Trecho do texto:

◆ ◆ ◆

Políticos e burocratas são
irmãos quase gêmeos. Às vezes, são tão parecidos que compartilham uma única
pessoa. As diferenças de DNA costumam ser sutis. O funcionamento mental de
ambos é quase igual, mas os objetivos podem seguir estradas distintas.
A
fraternidade é de sangue. Políticos se
protegem com burocratas. E os burocratas se escoram nas costas largas dos
irmãos de cargo eletivo. Ambos cumprem à risca um dos clichês da cultura
cartorial: criar empecilhos para vender benefícios.
A cultura cartorial, nascida nos tempos da colônia, se
manifesta pela enrolação, fatiada em várias etapas. Enrolação é uma palavra que
arranca políticos e burocratas de suas camuflagens. Por isso, eles precisam
mascarar a inércia com o envolvimento direto, mas distante, das vítimas. Neste
caso, nós!
O primeiro passo são as reuniões. Os encontros sufocam com
tantos detalhes. As reuniões simbolizam excesso de trabalho. Na prática, as
reuniões vão parir outras reuniões para revisar encontros anteriores, para
redizer o que já foi falado, para reavaliar as decisões propagandeadas como
definitivas.

◆ ◆ ◆

Dados fornecidos:
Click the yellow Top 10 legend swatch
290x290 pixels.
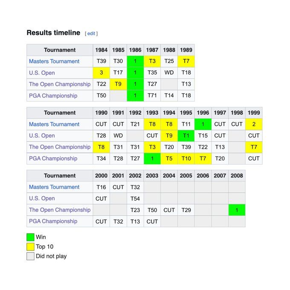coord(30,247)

◆ ◆ ◆

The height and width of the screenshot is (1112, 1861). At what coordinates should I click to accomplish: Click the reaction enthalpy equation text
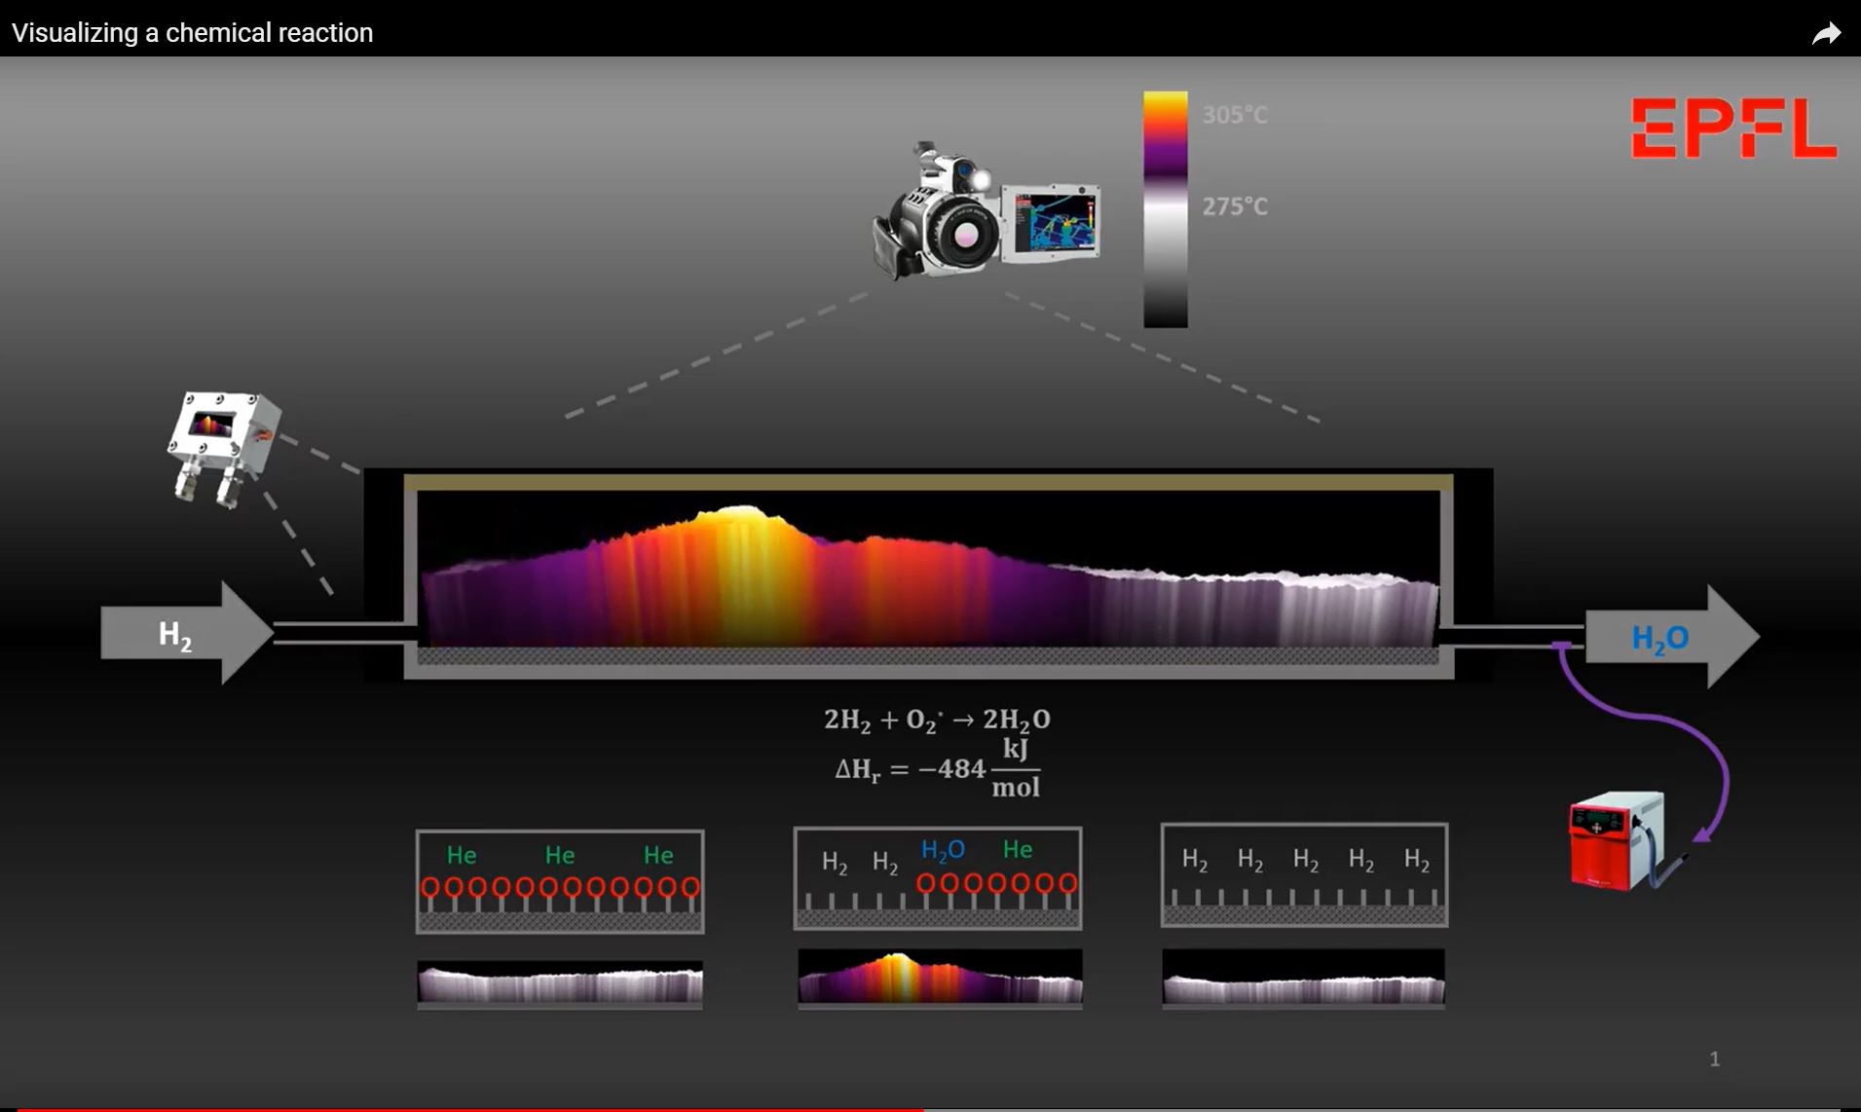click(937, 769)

◆ ◆ ◆

Instruções:
1 > Responda às perguntas abaixo com base no texto sobre políticos e burocratas.
(a) Segundo o texto, em que época nasceu a cultura cartorial?
(b) Qual clichê da cultura cartorial políticos e burocratas cumprem à risca?
(c) O que as reuniões simbolizam, de acordo com o texto?
2 > Prossiga o texto sobre políticos e burocratas a partir da última frase apresentada.

Lista de respostas:
1 >
(a) Nos tempos da colônia.
(b) Criar empecilhos para vender benefícios.
(c) Excesso de trabalho.

2 >
Quando fica explícita a inutilidade da reunião, nascem as
comissões. Quanto mais melhor para atravancar o trabalho. As comissões podem
fingir que investigam, encenar interesse por depoimentos, convocar
especialistas do óbvio, apelar para outras reuniões. Mesmo que as comissões tenham
boa vontade, o destino dos papéis produzidos é inevitável: as gavetas de alguma
seção, de alguma secretaria. Ou armários com tranca para parecer sigiloso.
O ciclo da burocracia se mantém estável quando se fala em
dinheiro. A falta dele aumenta a plateia da encenação. Para arrumar verbas, é emergencial
acionar outras instâncias também interessadas em perpetuar o projeto. Novas
reuniões serão agendadas e comissões, criadas. Mais gente para palpitar, novos
endereços para visitar, convocação de outros especialistas, sugestão de novos
caminhos e, se possível, de novos projetos que alterem o projeto inicial.
Se a ideia inicial for promissora, o golpe
político-burocrático permitirá a concepção de dois novos estágios. O primeiro é
a pseudo-inauguração, que conta com a desinformação alheia. A obra em si jamais
chegará ao final, mas o que importa é a festa. A imagem de bom anfitrião e de
realizador.
A pseudo-inauguração pode se materializar em uma pedra, placa,
marco inicial ou terreno vazio, apesar de que muitos políticos e burocratas
consideram estas táticas démodé, de fácil percepção de que ambos enganam. A
novidade é a maquete, que sinalizaria que o projeto existe de fato e resultará
em obra. Já resultou! A maquete é a obra em si, pouco importa se em escala
reduzida.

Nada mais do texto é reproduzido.